Thursday, March 2, 1922
MILLION DOLLAR FIRE
The big mill, storage house, planing mill and dry kiln of the West Virginia Pulp and Paper Company at Cass, was burned last Friday morning, February 24. The loss entailed will perhaps be a million dollars. There is some insurance.
The fire originated in the planing mill, spreading to the big band saw mill to the big storage house and then to the drying plant. After a time, the pumps were put out of commission by the fire, and the lumber in the immense yard was saved by hard and effective fighting. The cause of the fire is not known.
The plant is the largest industry of the Greenbrier Valley, and perhaps the biggest and best equipped wood working plant in the State of West Virginia. Around it the big and prosperous town of Cass has grown. The mill has been in operation day and night, but was not running at the time of the fire on account of a temporary shortage of logs.
In the storage house was about a hundred carloads of the finest kind of finished hardwood lumber, mostly flooring. This was one of the largest items of the loss.
The planing mill was equipped with modern woodworking machinery, all new, and a great deal of it only installed in the past few months. Some of it was put in just the day before the fire.
The dry kiln was a new building of steel and concrete construction and filled with the best of hardwood lumber. It was an immense structure and had been but recently completed…
The company has not made public its plans for the future as regarding the rebuilding.
The West Virginia Pulp and Paper Company owns about 200,000 acres of timber and coal lands in Pocahontas, Randolph and Webster counties. They operate a railroad system, the Greenbrier, Cheat and Elk Railroad; a number of coal mines, and supply the big paper mills at Covington with pulpwood from their holdings in Pocahontas and adjoining counties.
FAIRGROUNDS PURCHASED
The Executive committee of the Pocahontas County Fair has purchased the farm of Pat Gay, to be used for the permanent site of the fair. This is the old Levi Gay homestead. It consists of 127 acres of land, 67 of which is bottomland and as level as a floor. It lies on the west side of the river above Stony Creek, and is one mile and a half from the county bridge. The consideration was $12,000.
A more ideal site would be hard to imagine. For nearly a mile, it fronts on the Greenbrier River; it is convenient to the railroad; it is not far from a macadam road. There are houses and barns which will serve the purposes of the fair…
SITLINGTON
The President of Normalcy evidently got hold of a copy of the Times because the empty wood racks were taken away and the Local Freight stopped here again last week and unloaded so much freight that we were shocked, surprised and humiliated because we had to do some work after living the life of a Republican Officeholder for so long that we forgot to get the old Underwood out and peck off the Sitlington news.
Now we have made a statement that we will have to correct. We said we had been living the life of a Republican Officeholder, but we mean as far as the work end of it is concerned. If the said Republican Officeholder didn’t get anymore for his work than we do, he wouldn’t run around the country hollerin’ for votes.

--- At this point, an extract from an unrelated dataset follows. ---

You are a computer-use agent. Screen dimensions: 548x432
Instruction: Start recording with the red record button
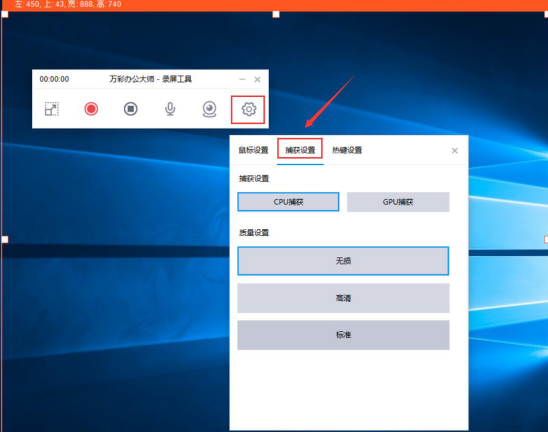(x=91, y=109)
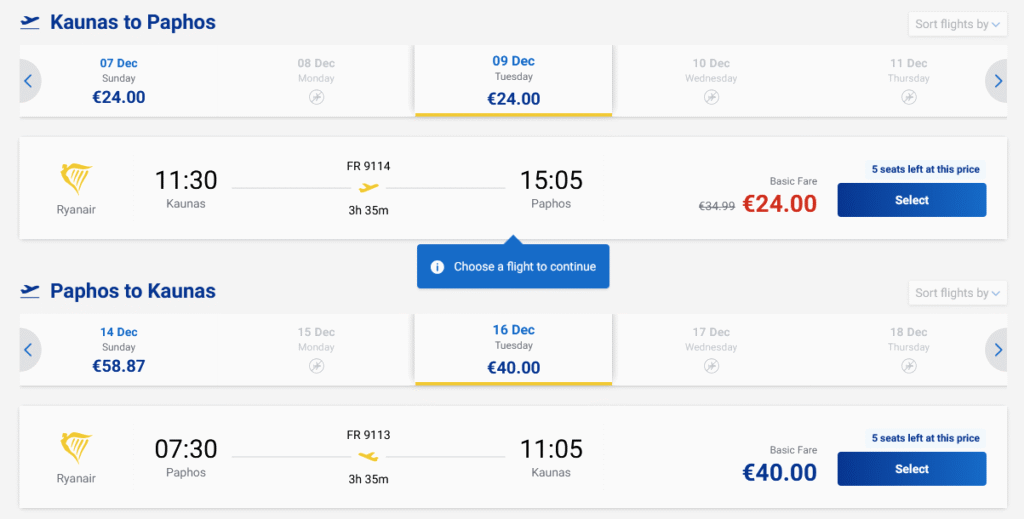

Somebody over at Dunmore woke up last week long enough to write a few items, and incidentally show their jealously of Sitlington. About the only difference between Sitlington and Dunmore is three and seven tenths miles.
The last Legislature created so many new jobs they have to call an extra session of the Legislature to tax us to pay them. “Get the money, Boys.” Get it while you can, we will take ours in votes this fall.
NEW YORK
Permission is asked for space for another chapter on New York, mainly because we have nothing else to write about at this sitting. This thing of writing at regular periods whether one has anything to say or not is apt to prove a burden to the writer and a bore to the reader…

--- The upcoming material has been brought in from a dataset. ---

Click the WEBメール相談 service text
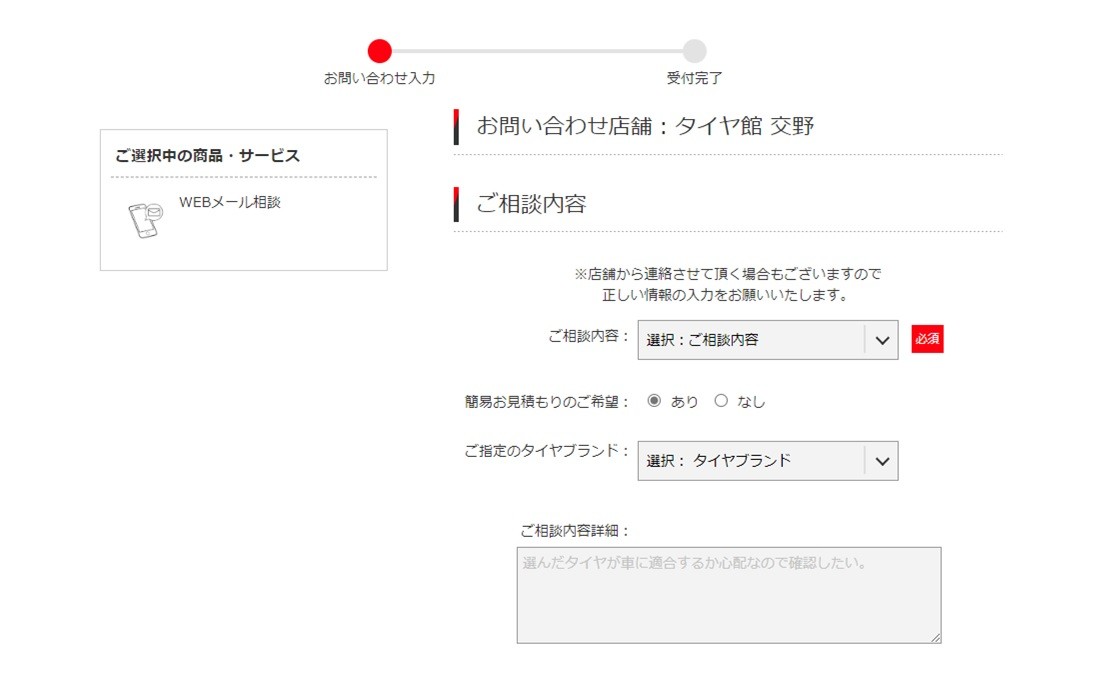This screenshot has height=682, width=1114. 230,202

When we went to New York, we had hoped that it would rest the mind and clear the cobwebs out of the brain and the trip did do us some good, in that it made us more contented with home. The great trouble with traveling is that you take that same old mind with you and consequently do not have as good a time as you expect to have. “To me, high mountains are a feeling, but the hum of human cities is torture…”
We talked to several working persons about the employment question and according to them, there was work for the efficient, and that the unemployed were those who were not much good at work…
MARRIED
One of the prettiest weddings of the season was solemnized Monday evening at the Edray parsonage when Miss Robbie McCormick, of Marlinton, became the bride of George Smith. Only a few intimate friends and relatives witnessed the ceremony.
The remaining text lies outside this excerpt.